Please join us in the Fourth Floor Conference Center of the UWM Golda Meir Library (located at 2311 E. Hartford Avenue in Milwaukee) for a fascinating event with the “chronicler extraordinaire of American conservatism” (Politico), Milwaukeean Rick Perlstein, author of Nixonland and Before the Storm, as he discusses and signs copies of the third volume of his acclaimed political history of conservatism in America, The Invisible Bridge: The Fall of Nixon and the Rise of Reagan. This event is co-sponsored… Show more by the Friends of the Golda Meir Library and The UWM Libraries.
In The Invisible Bridge: The Fall of Nixon and the Rise of Reagan, Rick Perlstein not only brings to panoramic life one of the most tumultuous eras in the nation’s history, but reveals how the transition from Nixon to Reagan marked the end of a fraught period of national soul-searching and resurrected what he calls America’s “cult of official optimism,” which persists to the present day and across the political spectrum. He writes: “This is a book about how Ronald Reagan came within a hair’s breadth of becoming the 1976 Republican nominee for president…But it is also about much more. In the years between 1973 and 1976, America suffered more wounds to its ideal of itself than at just about any other time in its history.” With The Invisible Bridge, Rick Perlstein—one of the most exciting and original voices in narrative history at work today—has written a foundational work for readers who want to grasp what America was really going through in the critical decade of the 1970s, as well as how the current political and cultural landscape came to be.

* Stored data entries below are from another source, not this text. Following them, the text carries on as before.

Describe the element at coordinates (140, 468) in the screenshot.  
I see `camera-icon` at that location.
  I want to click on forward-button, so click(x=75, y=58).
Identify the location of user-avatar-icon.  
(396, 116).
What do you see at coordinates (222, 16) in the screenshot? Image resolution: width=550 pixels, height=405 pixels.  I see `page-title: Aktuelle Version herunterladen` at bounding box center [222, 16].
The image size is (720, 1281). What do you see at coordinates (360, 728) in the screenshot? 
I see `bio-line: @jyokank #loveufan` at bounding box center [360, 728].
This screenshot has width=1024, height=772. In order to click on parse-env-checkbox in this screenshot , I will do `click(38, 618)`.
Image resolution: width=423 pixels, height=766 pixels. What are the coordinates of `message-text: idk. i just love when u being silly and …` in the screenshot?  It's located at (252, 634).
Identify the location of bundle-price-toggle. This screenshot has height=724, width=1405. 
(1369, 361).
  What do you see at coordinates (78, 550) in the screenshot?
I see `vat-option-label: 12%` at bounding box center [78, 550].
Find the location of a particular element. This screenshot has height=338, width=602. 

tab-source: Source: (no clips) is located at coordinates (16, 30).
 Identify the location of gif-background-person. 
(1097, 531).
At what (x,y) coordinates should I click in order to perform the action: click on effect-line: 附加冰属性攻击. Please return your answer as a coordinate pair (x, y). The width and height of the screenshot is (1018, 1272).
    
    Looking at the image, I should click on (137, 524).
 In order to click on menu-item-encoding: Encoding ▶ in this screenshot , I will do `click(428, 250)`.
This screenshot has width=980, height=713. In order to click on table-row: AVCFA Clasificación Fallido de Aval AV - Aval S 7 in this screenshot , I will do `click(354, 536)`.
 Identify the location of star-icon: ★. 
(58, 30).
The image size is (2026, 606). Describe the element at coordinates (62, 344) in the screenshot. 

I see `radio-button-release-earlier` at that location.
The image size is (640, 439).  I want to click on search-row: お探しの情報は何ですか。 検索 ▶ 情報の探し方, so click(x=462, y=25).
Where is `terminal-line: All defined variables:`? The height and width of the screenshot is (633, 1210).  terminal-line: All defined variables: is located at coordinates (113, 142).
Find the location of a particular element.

“Outstanding…Full of the tragic, the infuriating, and the darkly funny, Perlstein captures the frantic nature of the period…in this massive and wide-ranging portrait.” —Publishers Weekly
About the Author: Rick Perlstein is the author of Nixonland: The Rise of a President and the Fracturing of America, The New York Times bestseller picked as one of the best nonfiction books of the year by over a dozen publications, and Before the Storm: Barry Goldwater and the Unmaking of the American Consensus, which won the 2001 Los Angeles Times Book Award for history. His essays and book reviews have been published in The New Yorker, The New York Times, The Washington Post, The Nation, The Village Voice, and Slate, among other publications. He has received a National Endowment for the Humanities grant for independent scholars. Originally from Milwaukee, he currently lives in Chicago.